I am exploring statsmodels.imputation.mice package to use for imputing missing values. I haven't seen any example of its usage, though, outside of http://www.statsmodels.org. From what I gather, one would create an instance of mice.MICEData and use it in conjunction with mice.MICE().fit(). Example from http://www.statsmodels.org/dev/generated/statsmodels.imputation.mice.MICE.html
>>> imp = mice.MICEData(data)
>>> fml = 'y ~ x1 + x2 + x3 + x4'
>>> mice = mice.MICE(fml, sm.OLS, imp)
>>> results = mice.fit(10, 10)
>>> print(results.summary())
The imputed values in an instance of MiceData are not fixed, though. What I mean is that if
imp = mice.MICEData(data)
Every call
imp.update('x1')
(assuming data has a column 'x1') draws a new sample for the missing values using “predictive mean matching”. That's all good if I use MICEDdata with MICE.fit().
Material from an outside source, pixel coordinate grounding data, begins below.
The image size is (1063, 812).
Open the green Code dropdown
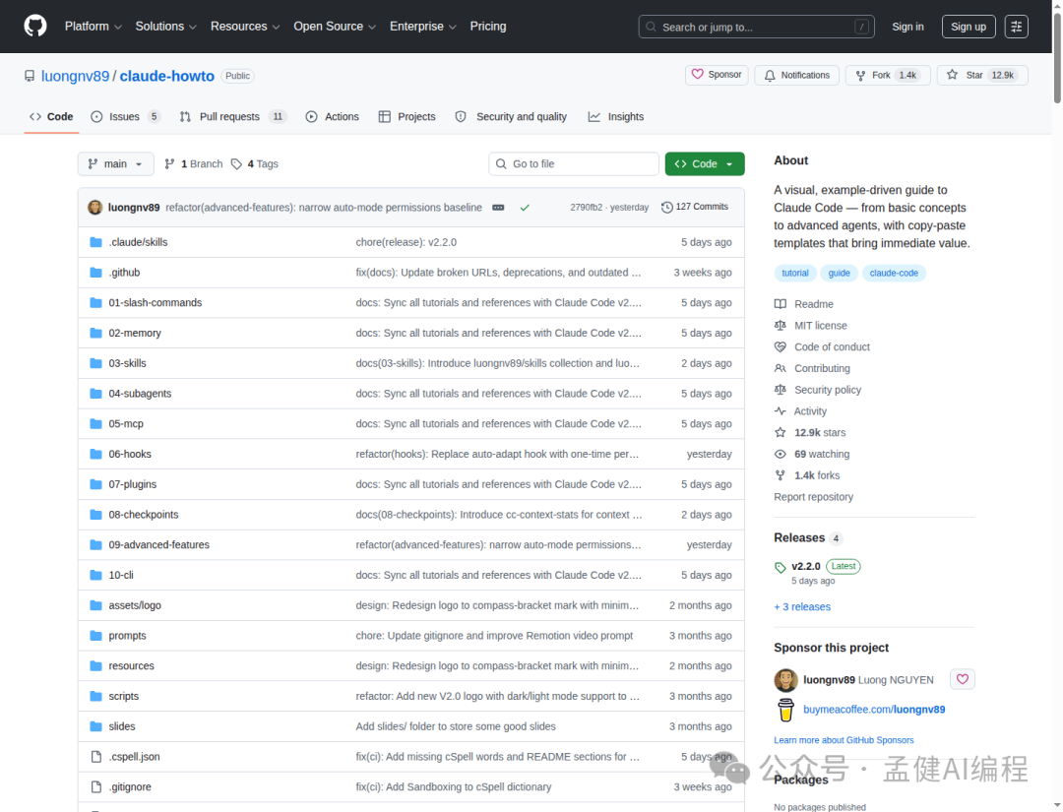tap(704, 163)
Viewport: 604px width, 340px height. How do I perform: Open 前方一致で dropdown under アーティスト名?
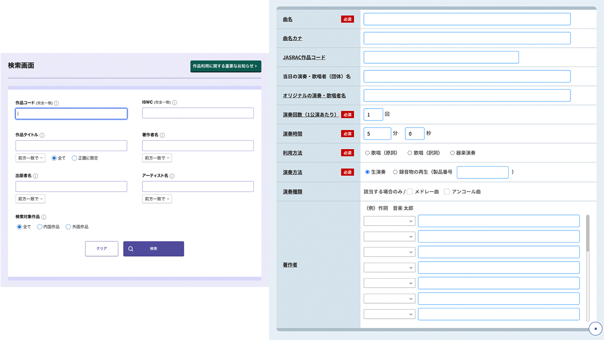point(157,199)
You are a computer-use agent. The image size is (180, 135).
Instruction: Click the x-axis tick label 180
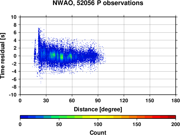point(176,100)
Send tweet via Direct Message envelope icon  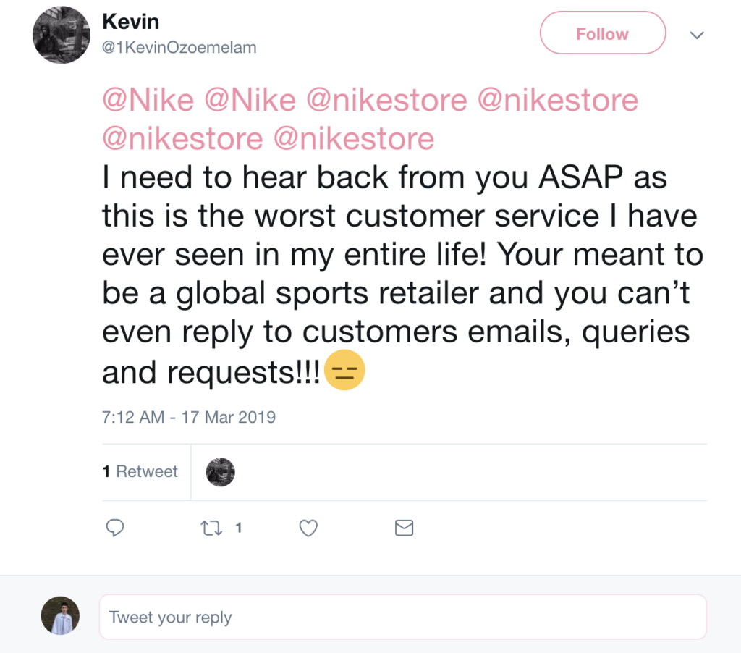[404, 528]
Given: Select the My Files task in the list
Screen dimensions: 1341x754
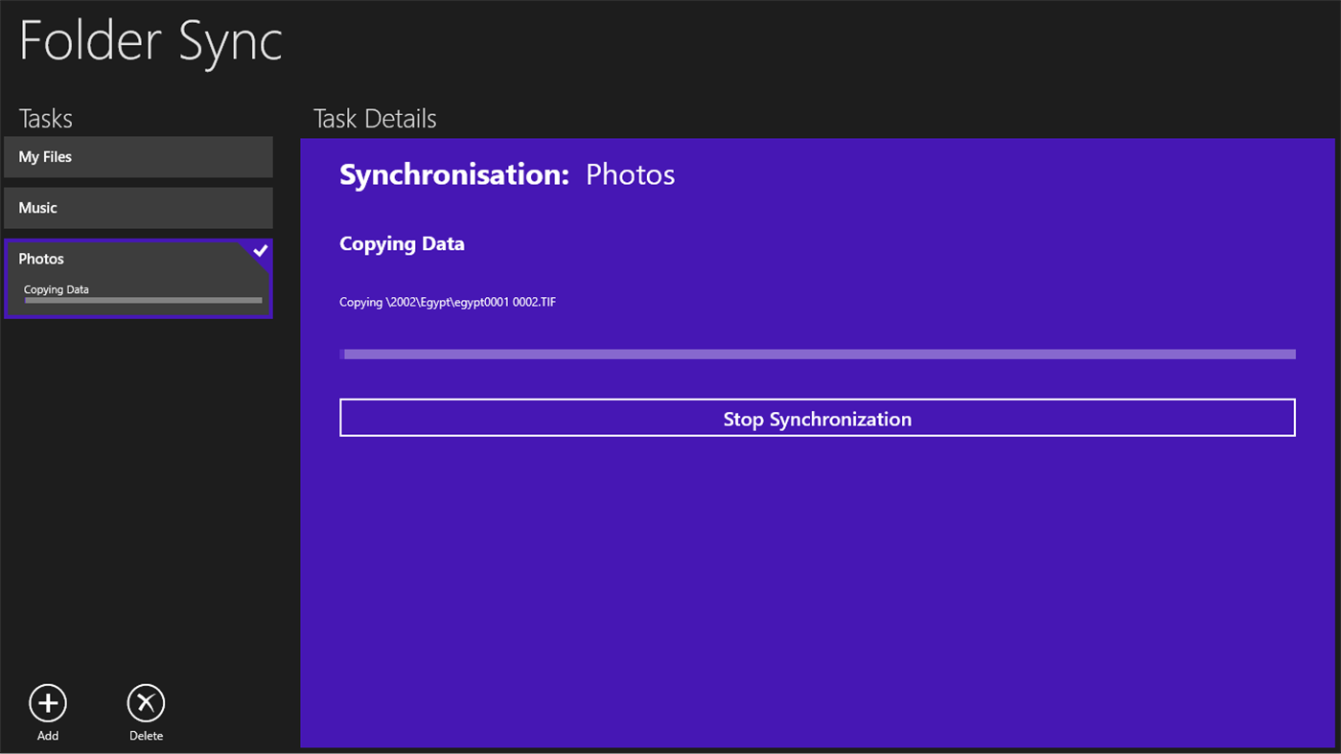Looking at the screenshot, I should pyautogui.click(x=137, y=156).

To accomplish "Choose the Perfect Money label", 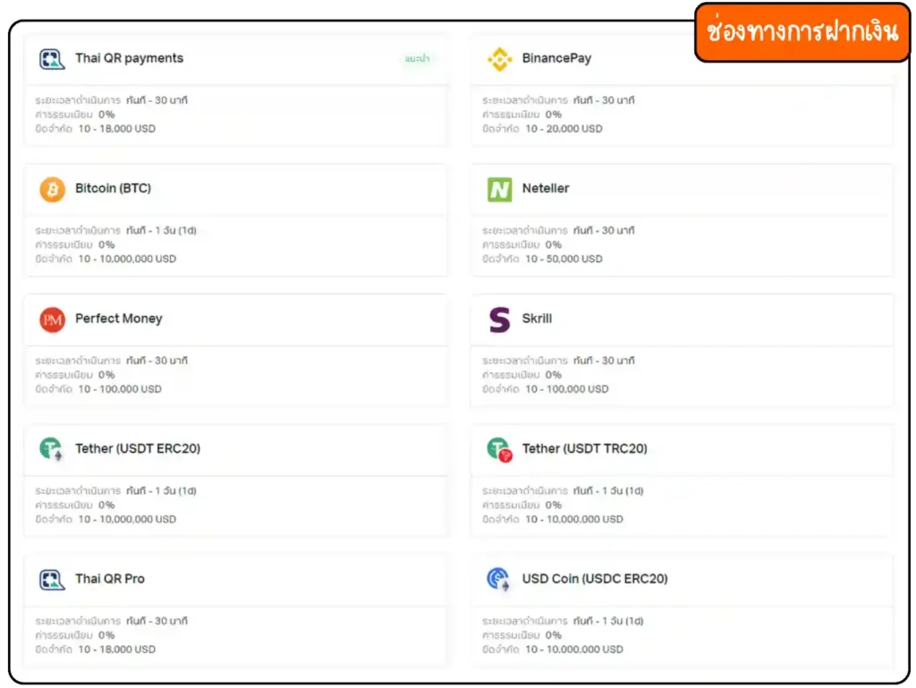I will point(119,319).
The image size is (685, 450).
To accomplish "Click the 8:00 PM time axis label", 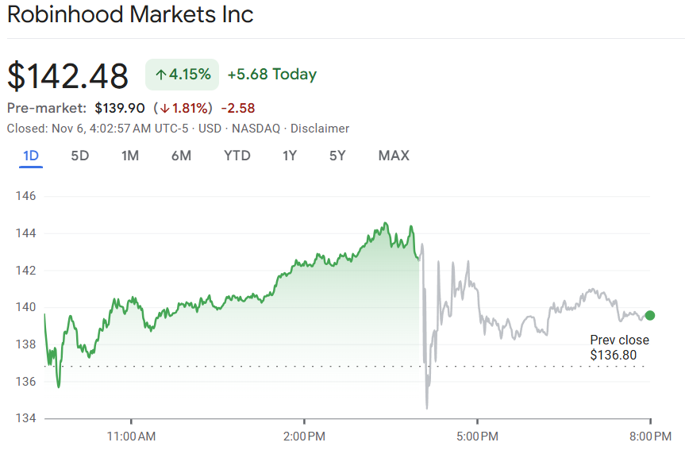I will pos(651,436).
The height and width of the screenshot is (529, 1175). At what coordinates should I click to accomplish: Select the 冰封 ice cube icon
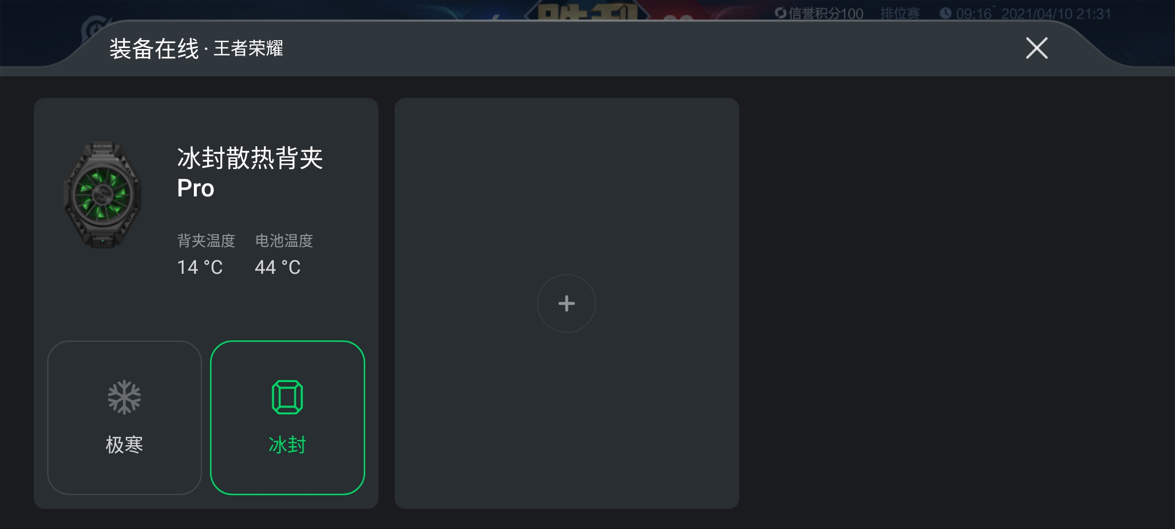point(287,397)

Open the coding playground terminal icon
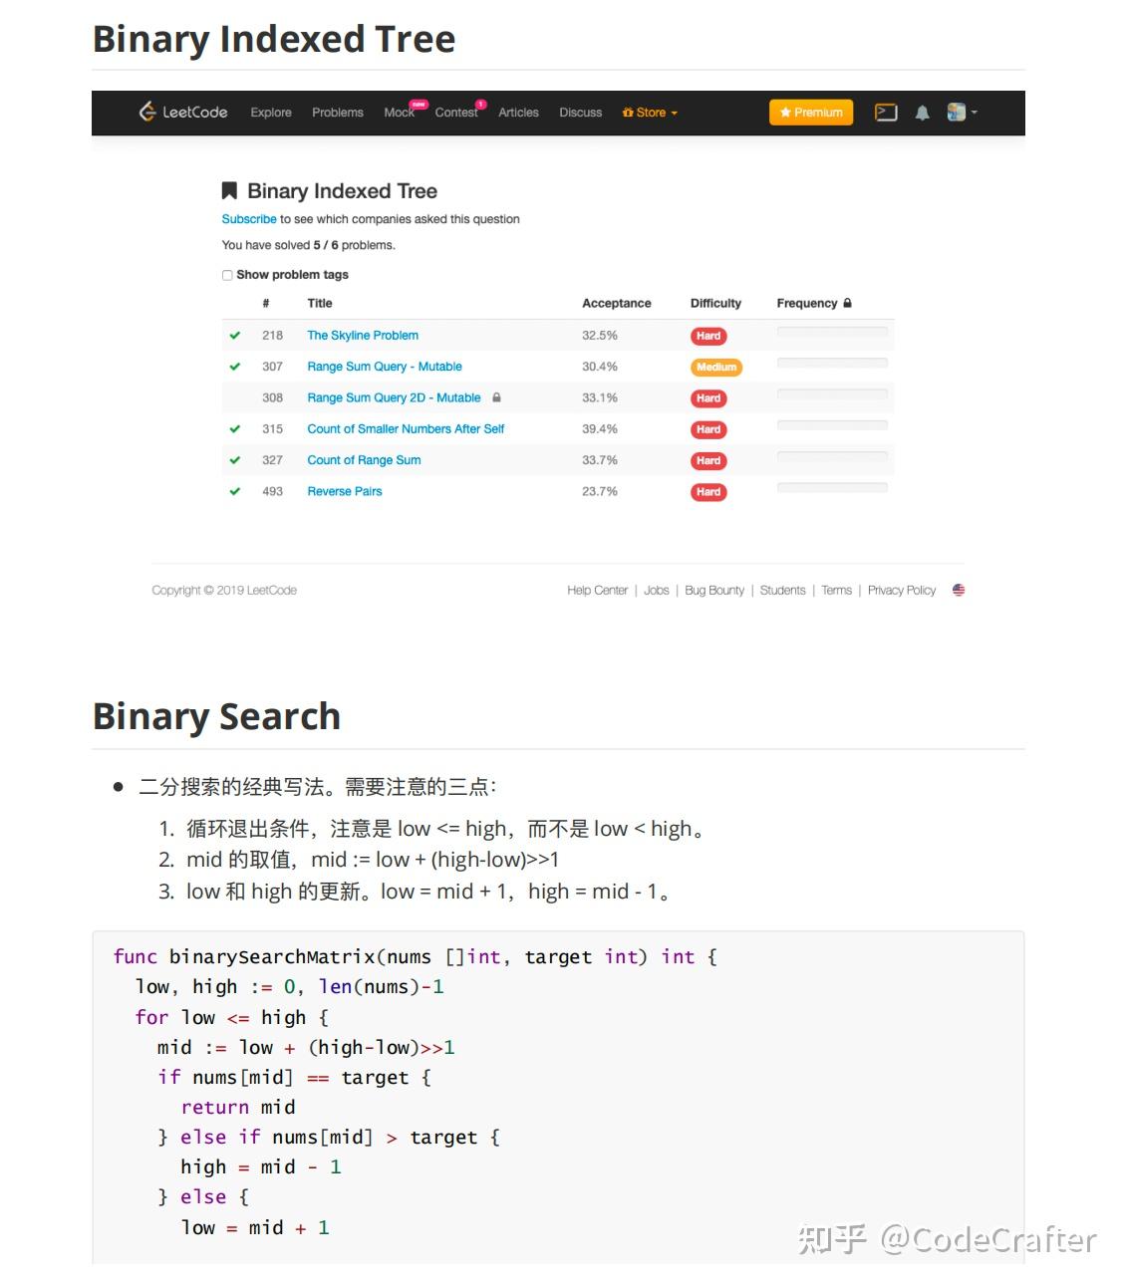pos(885,112)
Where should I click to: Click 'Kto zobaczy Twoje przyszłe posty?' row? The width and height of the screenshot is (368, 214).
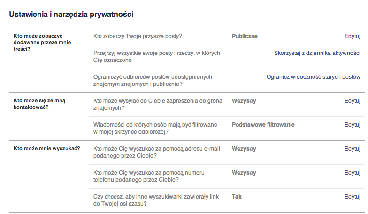coord(138,36)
However, let's say I want to use this package to impute the value values once, and then use a predictor from another package, say from sklearn, to fit the data. I wonder, what would be a reasonable approach. I can run update several times and average the prediction for each missing value. Alternatively, I can create several data sets with different imputed values and fit each of those sets. However, if my data set is huge, it can get pretty expensive.